One of the current standards of care for older patients with newly diagnosed multiple myeloma (NDMM) who are transplant ineligible is bortezomib, lenalidomide, and dexamethasone (VRd). However, the addition of the anti-CD38 monoclonal antibody isatuximab (ISA) has been shown to significantly reduce the risk of progression or death in this population, according to a study presented at the European Hematology Association (EHA) 2024 Congress.
“We have seen studies showing that younger transplant-eligible patients should receive four drugs for induction and sometimes for consolidation as well. This is now true for elderly patients below the age of 80 years,” said corresponding author Thierry Facon, MD, of Lille University Hospital in France. “This could trigger a new discussion. In the past, we referred to transplant- eligible versus transplant-ineligible, and now a new concept may emerge: quad-eligibility versus quad-ineligibility.”
In the global, prospective, randomized, open- label study IMROZ, Dr. Facon and colleagues analyzed the benefit of ISA-VRd over VRd alone. The study was the first to combine an anti-CD38 monoclonal antibody with VRd for older patients with NDMM who were transplant ineligible. In the study, 446 patients with a median age of 72 years and balanced characteristics were randomized to receive VRd (n=181) and ISA-VRd (n=265). The primary endpoint was progression-free survival (PFS), and key secondary endpoints were complete response (CR) or better, measurable residual disease (MRD)-negative CR, very good partial response or better, and overall survival (OS).
After a median follow-up of five years, ISA-VRd showed superior PFS, OS, and MRD negativity over VRd alone. Median PFS was not reached for ISA-VRd compared to 54 months for the VRd arm. The five-year PFS rates were 63% and 45% for ISA-VRd and VRd, respectively (hazard ratio [HR] = 0.59), representing a 40% reduction in the risk of progression or death. OS rates at five years were 66% for VRd compared to 72% for ISA-VRd (HR=0.77), representing a 22% reduction in the risk of death. MRD negativity in patients with CR in the ISA-VRd arm was 55.5% compared to 41% in the VRd arm; moreover, sustained MRD negativity for more than one year in the ISA-VRd arm was more than double (46.8% vs. 24.3%).
“The addition of isatuximab did not significantly affect safety,” Dr. Facon said. In the ISA-VRd arm, both grade 3 or higher adverse events (AEs) and grade 5 treatment-emergent adverse events were more frequent, but exposure-adjusted incidence rates were similar. Rates of serious AEs and AEs leading to discontinuations were similar between the two arms. Researchers attributed the greater number of AEs to longer exposure to ISA-VRd (53 months vs. 31 months). Both the safety and efficacy demonstrated in this study “will establish ISA-VRd as a new standard of care for elderly patients aged less than 80 years” Dr. Facon said.

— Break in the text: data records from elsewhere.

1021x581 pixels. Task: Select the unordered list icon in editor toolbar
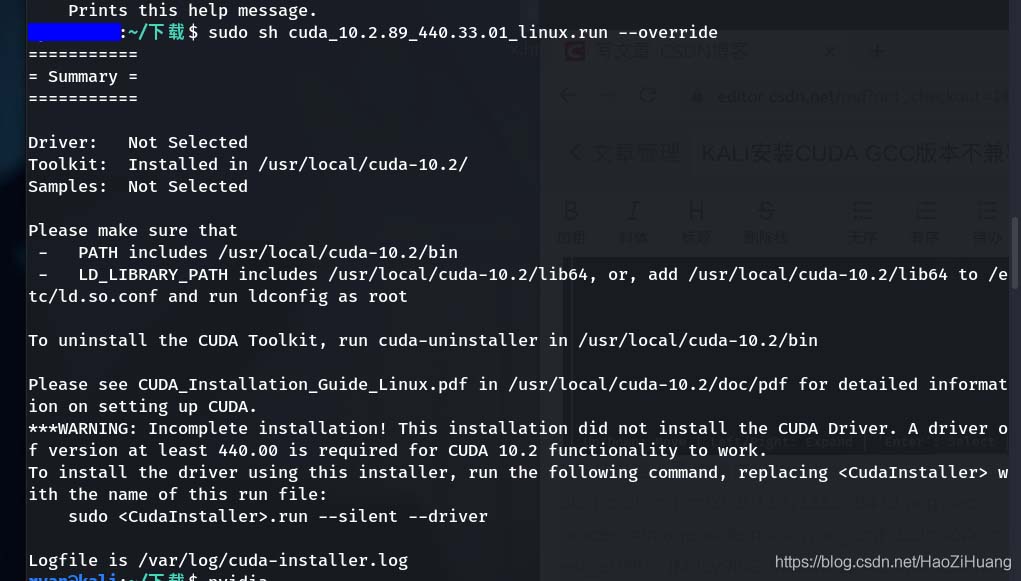[862, 210]
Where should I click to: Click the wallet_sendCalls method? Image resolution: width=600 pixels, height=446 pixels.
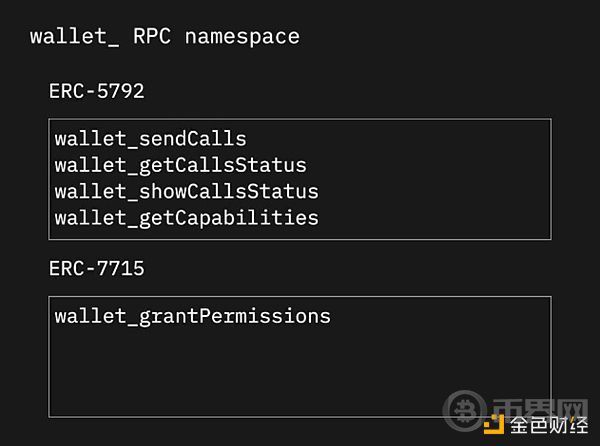click(151, 139)
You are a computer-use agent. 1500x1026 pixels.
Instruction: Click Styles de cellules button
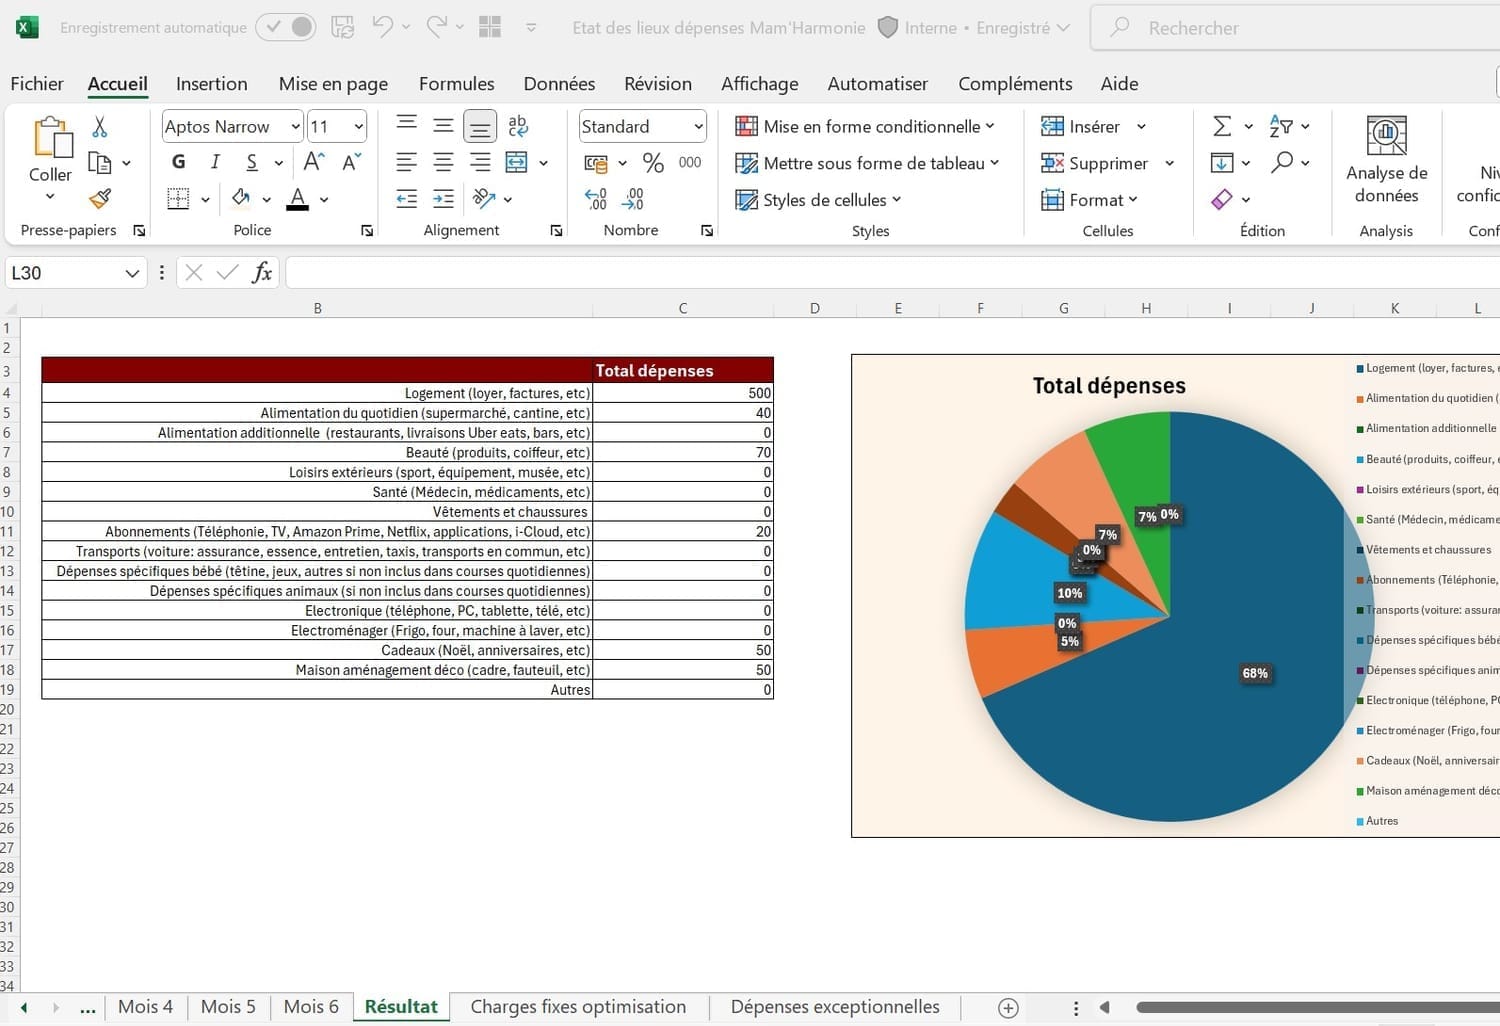click(x=819, y=200)
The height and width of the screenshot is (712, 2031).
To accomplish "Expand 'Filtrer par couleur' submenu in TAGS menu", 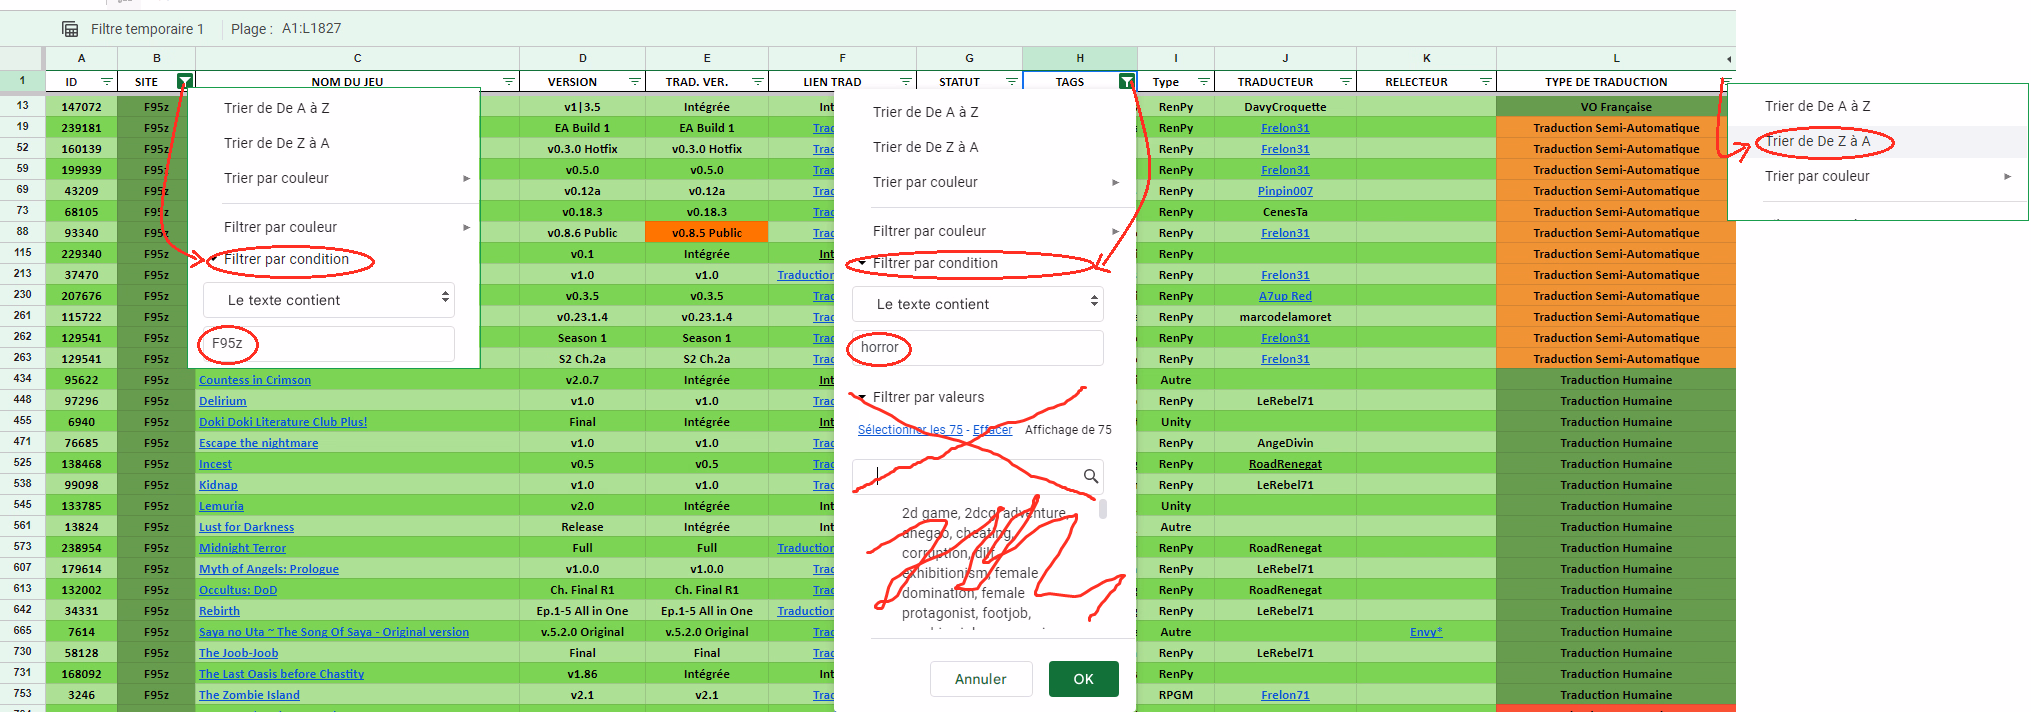I will [x=994, y=231].
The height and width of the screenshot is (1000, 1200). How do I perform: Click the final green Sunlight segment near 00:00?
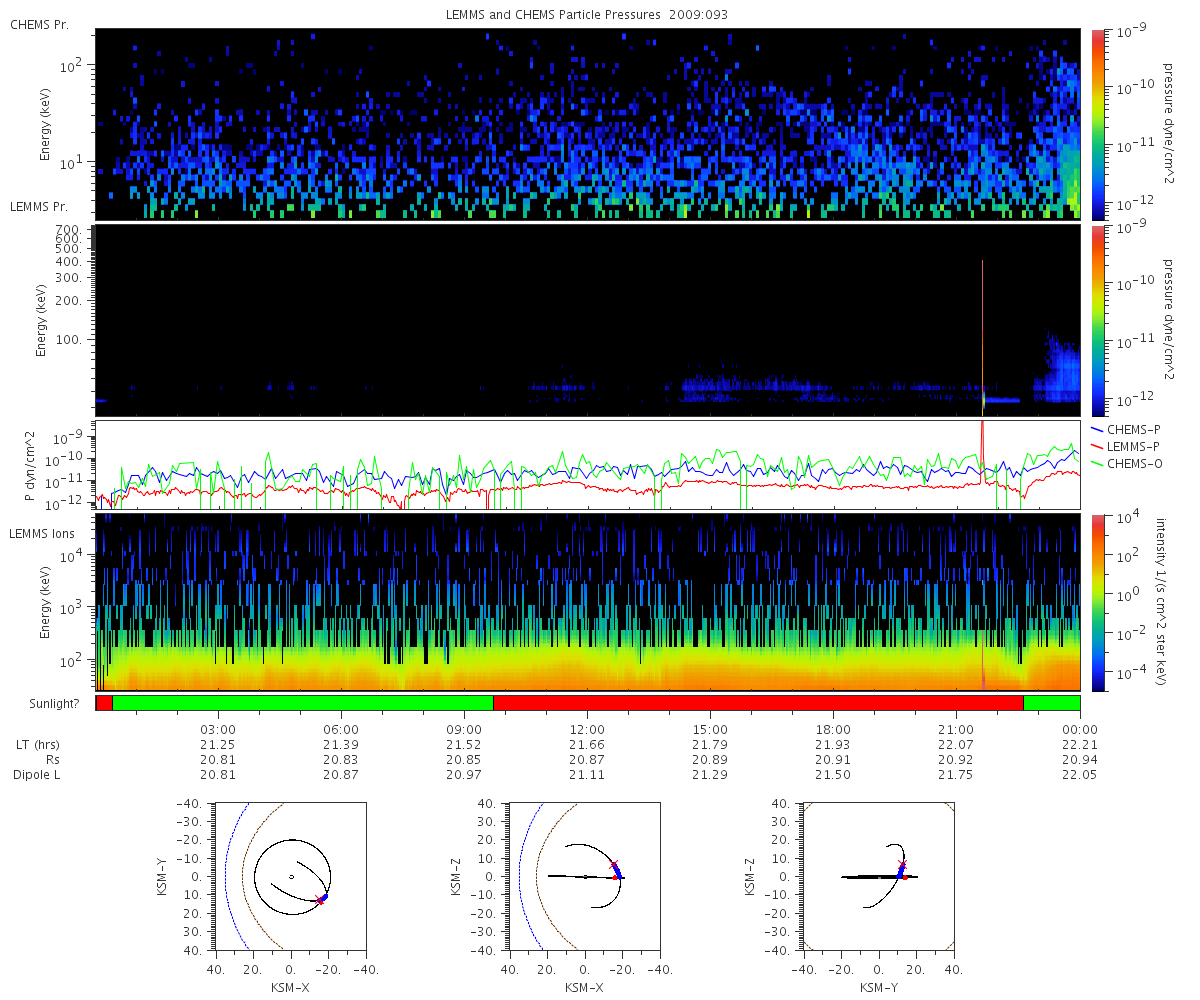(1052, 703)
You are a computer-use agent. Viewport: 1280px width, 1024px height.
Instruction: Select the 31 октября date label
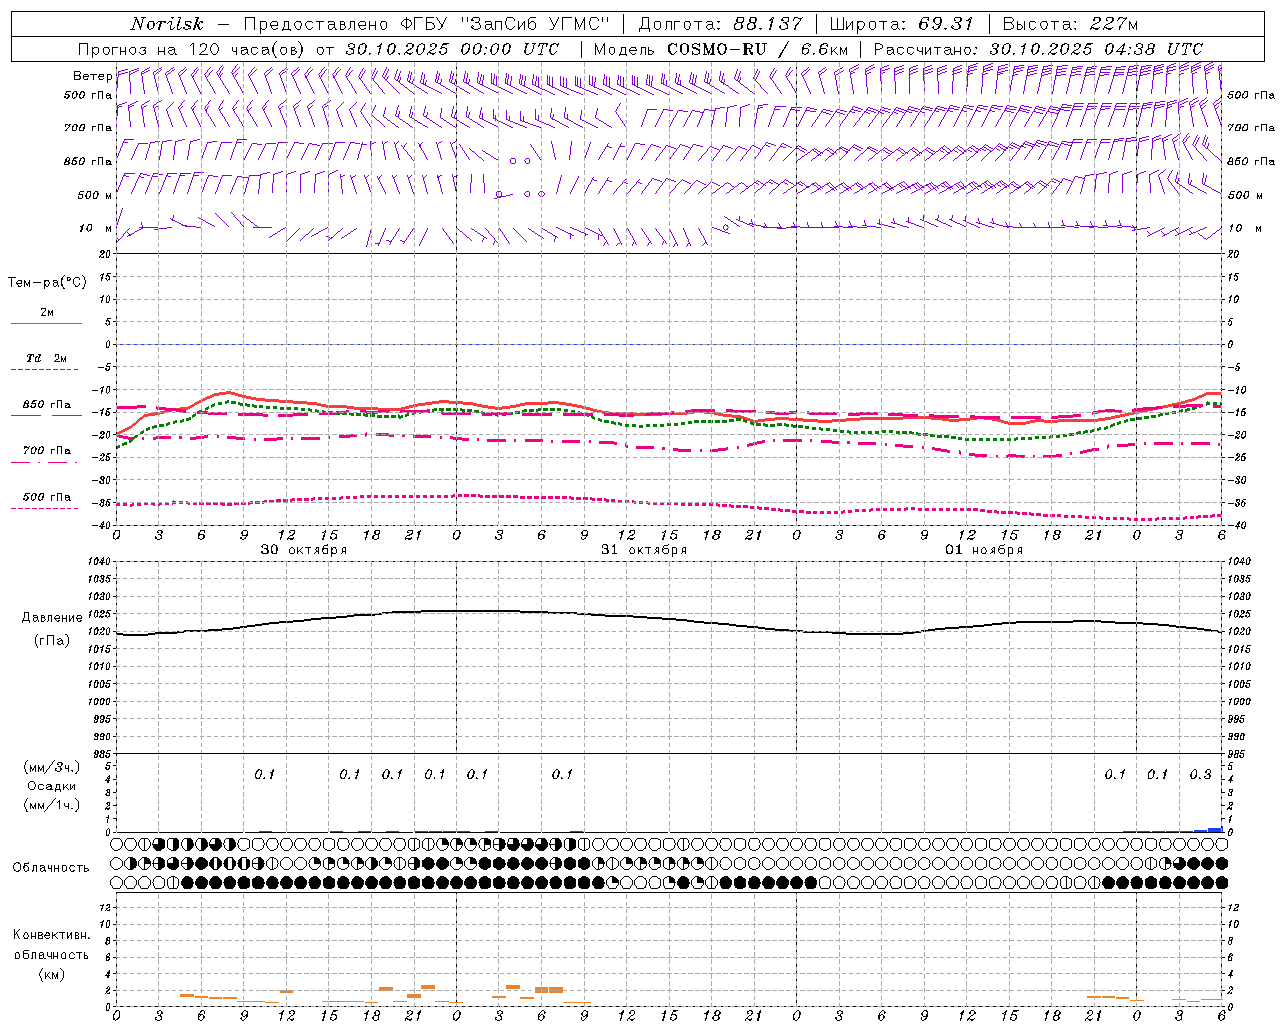644,550
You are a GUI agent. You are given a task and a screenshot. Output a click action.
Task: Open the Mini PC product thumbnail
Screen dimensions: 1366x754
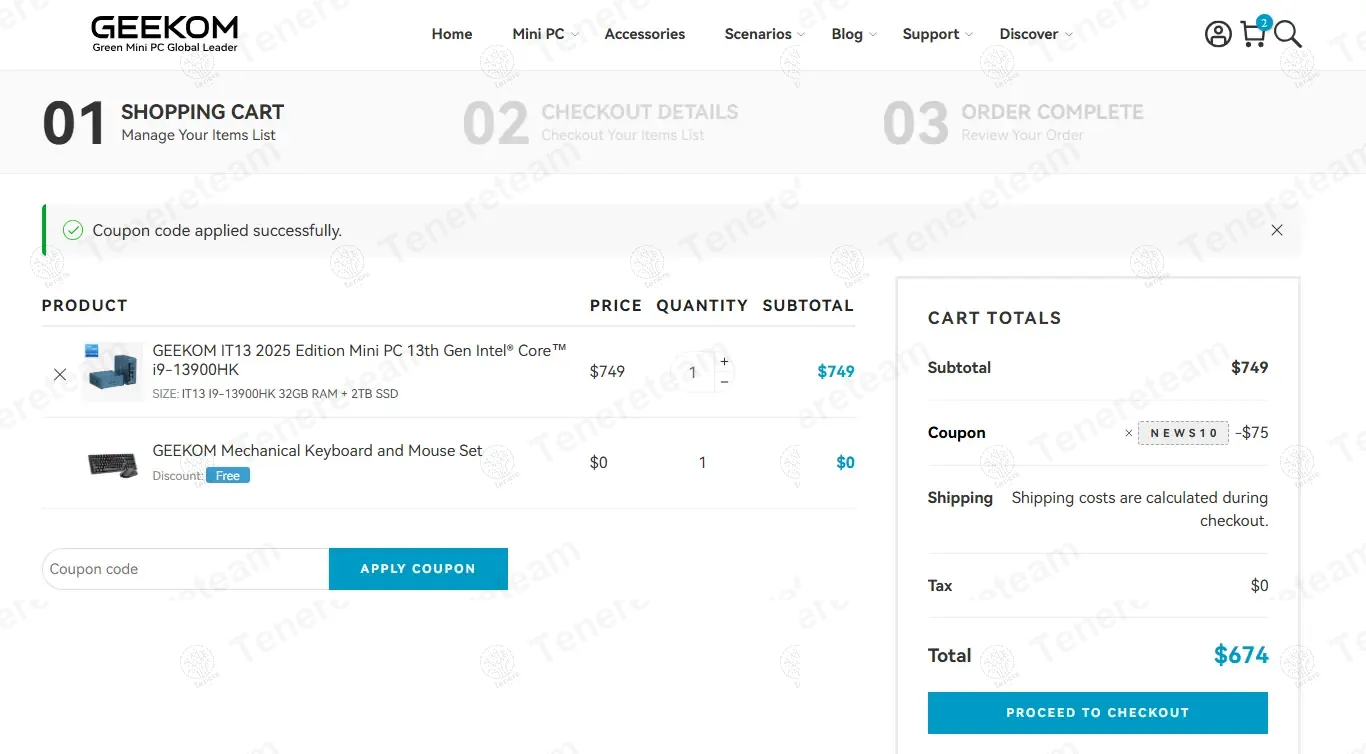(x=113, y=372)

Researchers cited the restriction of patient age to younger than 80 years as an appropriate limitation to the study.
“It is more challenging to give four drugs to patients over the age of 80, so we decided to remain on the safe side,” Dr. Facon said.
“ISA-VRd is a very effective regimen, which will delay relapse significantly,” Dr. Facon said. Still, “when prescribing four drugs to elderly patients, practicians must always balance the risk and the benefit. Patients must be managed carefully to achieve the best possible clinical outcome.”
Any conflicts of interest declared by the authors can be found in the original abstract.
Reference
Facon T, Dimopoulos MA, Leleu X, et al. Phase 3 study results of isatuximab, bortezomib, lenalidomide, and dexamethasone (ISA-VRd) versus VRd for transplant-ineligible patients with newly diagnosed multiple myeloma (IMROZ). Abstract S100. Presented at the European Hematology Association (EHA) 2024 Congress; June 15, 2024; Madrid, Spain.